Joseph Huber via Phabricator via cfe-commits Tue, 13 Jun 2023 19:19:09 -0700

jhuber6 created this revision.
jhuber6 added reviewers: JonChesterfield, tra, yaxunl.
Herald added a subscriber: tpr.
Herald added a project: All.
jhuber6 requested review of this revision.
Herald added subscribers: llvm-commits, cfe-commits, jplehr, sstefan1, MaskRay.
Herald added a reviewer: jdoerfert.
Herald added projects: clang, LLVM.


Currently the linker wrapper strictly assigns a single input binary to a
single link job based off of its input architecture. This is not
sufficient to implement the AMDGPU target ID correctly as this could
have many compatible architectures participating in multiple links.

This patch introduces the ability to have a single binary input be
linked multiple times.

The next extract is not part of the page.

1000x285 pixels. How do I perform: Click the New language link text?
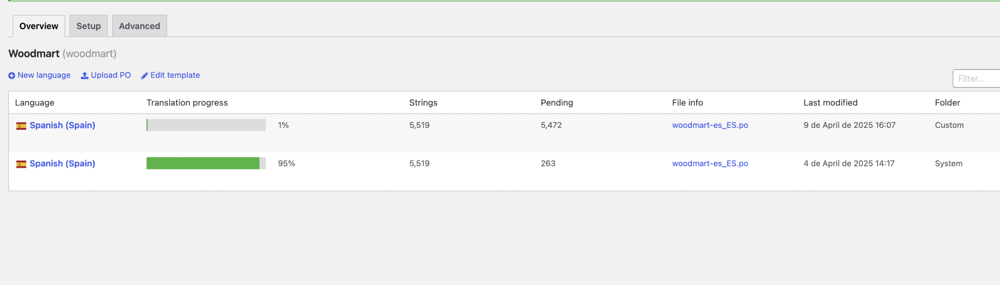tap(44, 75)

For example, given the following, we will now
link in the static library where previously we would not.

  clang foo.c -fopenmp --offload-arch=gfx90a
  llvm-ar rcs libfoo.a foo.o
  clang foo.c -fopenmp --offload-arch=gfx90a:xnack+ libfoo.a

This also means that given the following we will link the basic input
twice, but that's on the user for providing two versions.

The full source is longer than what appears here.